Task statement: Repeat exactly the lines of the entries below from the one with "This screenshot has width=1024, height=567." through the one with "Click the capture screenshots camera icon", both ends included, and nothing else.

Data for processing:
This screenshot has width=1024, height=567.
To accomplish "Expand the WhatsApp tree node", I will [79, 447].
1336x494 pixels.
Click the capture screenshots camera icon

* * *

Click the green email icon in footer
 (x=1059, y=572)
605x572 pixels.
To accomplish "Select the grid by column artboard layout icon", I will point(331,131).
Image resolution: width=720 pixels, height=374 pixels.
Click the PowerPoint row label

Expected output:
This screenshot has width=1024, height=567.
To accomplish "Expand the WhatsApp tree node", I will [79, 447].
1336x494 pixels.
Click the capture screenshots camera icon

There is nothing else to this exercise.